■ **Work order**: Look through the listing and report every line that has "computer" in it.

■ **Records provided**:

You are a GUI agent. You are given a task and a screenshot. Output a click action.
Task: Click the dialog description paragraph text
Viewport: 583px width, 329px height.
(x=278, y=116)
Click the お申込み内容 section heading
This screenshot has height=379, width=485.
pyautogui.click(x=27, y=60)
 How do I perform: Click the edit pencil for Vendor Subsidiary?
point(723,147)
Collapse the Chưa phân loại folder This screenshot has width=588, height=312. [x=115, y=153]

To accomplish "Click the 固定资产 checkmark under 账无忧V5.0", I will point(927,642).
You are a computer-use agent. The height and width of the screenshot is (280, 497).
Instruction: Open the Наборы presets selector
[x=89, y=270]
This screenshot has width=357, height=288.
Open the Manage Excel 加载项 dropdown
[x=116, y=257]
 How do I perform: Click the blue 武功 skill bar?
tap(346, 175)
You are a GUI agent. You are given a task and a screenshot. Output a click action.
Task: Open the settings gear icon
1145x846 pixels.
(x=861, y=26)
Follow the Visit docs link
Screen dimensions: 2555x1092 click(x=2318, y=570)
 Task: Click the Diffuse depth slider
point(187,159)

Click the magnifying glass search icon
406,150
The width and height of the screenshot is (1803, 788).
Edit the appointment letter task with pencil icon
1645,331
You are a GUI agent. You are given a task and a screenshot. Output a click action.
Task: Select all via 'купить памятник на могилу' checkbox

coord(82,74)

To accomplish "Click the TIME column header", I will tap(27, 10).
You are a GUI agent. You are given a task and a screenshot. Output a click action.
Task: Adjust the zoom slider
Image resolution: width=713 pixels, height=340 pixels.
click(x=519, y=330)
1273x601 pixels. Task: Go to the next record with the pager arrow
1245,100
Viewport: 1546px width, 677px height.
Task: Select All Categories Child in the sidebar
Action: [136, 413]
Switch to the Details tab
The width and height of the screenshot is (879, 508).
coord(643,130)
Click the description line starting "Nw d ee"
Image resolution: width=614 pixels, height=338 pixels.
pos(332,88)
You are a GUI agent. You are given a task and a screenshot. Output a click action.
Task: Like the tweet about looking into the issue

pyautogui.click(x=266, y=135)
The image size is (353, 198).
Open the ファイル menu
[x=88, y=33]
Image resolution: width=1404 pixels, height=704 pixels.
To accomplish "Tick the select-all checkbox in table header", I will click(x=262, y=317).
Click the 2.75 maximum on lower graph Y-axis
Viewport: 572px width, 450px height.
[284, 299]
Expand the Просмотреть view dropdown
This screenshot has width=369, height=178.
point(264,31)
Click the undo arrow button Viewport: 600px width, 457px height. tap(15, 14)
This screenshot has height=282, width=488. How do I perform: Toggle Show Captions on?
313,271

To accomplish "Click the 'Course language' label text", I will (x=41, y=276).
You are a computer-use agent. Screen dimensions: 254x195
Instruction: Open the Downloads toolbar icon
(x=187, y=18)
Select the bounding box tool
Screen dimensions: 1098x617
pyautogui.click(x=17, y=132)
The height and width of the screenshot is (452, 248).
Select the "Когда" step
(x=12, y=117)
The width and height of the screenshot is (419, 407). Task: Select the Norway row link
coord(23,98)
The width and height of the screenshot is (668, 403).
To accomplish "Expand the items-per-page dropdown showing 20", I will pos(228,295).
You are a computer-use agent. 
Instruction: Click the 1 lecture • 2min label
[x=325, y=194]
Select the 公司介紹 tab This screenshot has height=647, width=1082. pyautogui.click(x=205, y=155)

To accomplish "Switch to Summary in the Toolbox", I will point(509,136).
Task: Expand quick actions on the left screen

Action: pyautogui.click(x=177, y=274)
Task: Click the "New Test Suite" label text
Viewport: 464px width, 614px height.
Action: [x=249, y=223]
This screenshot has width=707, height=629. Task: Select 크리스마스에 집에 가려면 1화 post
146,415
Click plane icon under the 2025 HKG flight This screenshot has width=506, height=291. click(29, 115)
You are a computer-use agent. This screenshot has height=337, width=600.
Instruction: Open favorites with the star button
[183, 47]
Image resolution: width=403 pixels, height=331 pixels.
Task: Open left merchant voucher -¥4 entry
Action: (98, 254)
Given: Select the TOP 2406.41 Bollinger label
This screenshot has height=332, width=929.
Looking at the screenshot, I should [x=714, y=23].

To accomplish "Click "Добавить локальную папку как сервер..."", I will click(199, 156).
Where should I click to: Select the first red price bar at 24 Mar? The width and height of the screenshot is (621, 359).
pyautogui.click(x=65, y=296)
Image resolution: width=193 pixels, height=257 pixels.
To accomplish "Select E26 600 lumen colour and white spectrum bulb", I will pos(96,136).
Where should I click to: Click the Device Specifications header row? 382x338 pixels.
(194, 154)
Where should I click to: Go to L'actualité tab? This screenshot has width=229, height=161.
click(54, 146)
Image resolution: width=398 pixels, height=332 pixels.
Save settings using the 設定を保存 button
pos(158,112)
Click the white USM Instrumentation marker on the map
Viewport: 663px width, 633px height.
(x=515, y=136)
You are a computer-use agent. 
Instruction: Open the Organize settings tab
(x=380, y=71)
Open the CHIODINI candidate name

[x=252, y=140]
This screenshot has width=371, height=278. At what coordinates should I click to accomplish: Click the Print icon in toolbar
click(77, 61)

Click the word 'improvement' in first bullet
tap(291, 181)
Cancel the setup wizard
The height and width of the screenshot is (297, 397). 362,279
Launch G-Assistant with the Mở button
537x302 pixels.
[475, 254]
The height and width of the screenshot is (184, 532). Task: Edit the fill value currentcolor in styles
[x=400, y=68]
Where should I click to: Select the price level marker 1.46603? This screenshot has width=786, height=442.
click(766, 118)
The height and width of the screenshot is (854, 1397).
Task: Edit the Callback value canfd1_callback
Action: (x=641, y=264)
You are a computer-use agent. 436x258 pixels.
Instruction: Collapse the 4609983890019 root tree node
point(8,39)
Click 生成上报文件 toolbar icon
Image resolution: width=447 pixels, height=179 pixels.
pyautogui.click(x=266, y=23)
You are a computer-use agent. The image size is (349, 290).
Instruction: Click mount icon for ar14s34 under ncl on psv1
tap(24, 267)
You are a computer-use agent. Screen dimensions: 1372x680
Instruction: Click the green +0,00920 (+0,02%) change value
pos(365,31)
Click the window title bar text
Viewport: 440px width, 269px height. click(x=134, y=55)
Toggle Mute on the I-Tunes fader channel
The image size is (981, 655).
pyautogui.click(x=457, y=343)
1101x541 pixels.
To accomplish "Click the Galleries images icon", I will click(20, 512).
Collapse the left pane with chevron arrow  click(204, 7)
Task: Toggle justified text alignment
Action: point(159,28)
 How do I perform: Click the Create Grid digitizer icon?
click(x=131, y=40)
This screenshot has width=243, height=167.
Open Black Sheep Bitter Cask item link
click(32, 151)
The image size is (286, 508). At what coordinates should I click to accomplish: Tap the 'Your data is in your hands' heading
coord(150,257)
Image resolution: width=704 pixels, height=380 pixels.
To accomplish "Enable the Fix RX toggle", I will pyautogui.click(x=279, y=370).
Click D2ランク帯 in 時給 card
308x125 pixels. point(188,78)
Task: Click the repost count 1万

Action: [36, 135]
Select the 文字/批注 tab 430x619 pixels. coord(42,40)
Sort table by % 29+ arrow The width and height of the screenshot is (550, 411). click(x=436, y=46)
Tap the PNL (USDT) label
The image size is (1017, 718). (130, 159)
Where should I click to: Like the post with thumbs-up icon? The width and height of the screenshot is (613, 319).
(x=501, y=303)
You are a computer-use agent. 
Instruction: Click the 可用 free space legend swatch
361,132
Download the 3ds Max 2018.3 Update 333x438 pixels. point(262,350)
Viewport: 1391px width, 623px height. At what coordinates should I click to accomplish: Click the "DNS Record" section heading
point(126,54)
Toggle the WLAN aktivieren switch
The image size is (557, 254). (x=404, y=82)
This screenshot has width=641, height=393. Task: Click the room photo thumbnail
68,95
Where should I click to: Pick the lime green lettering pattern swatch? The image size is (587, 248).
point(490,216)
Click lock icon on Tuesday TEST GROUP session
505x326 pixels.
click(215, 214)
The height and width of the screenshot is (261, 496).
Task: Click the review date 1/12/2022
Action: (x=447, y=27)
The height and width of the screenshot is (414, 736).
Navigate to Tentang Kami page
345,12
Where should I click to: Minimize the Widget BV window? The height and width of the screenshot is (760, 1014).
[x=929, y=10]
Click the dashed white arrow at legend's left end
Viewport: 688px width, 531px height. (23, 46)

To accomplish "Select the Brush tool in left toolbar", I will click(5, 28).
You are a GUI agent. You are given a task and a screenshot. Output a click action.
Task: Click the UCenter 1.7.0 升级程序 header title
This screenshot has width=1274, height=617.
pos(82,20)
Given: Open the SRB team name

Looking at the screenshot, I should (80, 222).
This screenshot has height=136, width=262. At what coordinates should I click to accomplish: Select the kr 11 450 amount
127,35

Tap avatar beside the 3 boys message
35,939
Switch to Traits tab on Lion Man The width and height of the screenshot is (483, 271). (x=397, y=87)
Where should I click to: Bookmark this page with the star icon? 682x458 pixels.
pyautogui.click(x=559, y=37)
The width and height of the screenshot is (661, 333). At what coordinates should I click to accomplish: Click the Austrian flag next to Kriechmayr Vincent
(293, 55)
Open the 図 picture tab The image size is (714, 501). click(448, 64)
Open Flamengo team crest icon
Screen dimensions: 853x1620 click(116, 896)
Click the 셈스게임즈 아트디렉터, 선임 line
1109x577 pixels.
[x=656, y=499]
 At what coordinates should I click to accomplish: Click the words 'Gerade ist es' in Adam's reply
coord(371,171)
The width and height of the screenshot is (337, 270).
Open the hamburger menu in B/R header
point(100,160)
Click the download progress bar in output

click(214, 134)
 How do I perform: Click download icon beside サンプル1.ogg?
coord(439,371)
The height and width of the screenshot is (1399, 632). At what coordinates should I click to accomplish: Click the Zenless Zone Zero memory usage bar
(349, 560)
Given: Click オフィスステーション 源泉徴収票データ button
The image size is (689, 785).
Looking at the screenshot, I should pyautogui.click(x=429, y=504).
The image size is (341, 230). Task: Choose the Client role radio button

■ **Written solution**:
You are a computer-use agent. The height and width of the screenshot is (280, 497).
You are a computer-use agent. Screen dimensions: 254x195
You are a computer-use agent. 
You are a computer-use agent. This screenshot has height=337, width=600.
You are a computer-use agent. 
You are a computer-use agent. 436x258 pixels.
You are a computer-use agent. The image size is (349, 290).
You are a computer-use agent. Screen dimensions: 1372x680
You are a computer-use agent. 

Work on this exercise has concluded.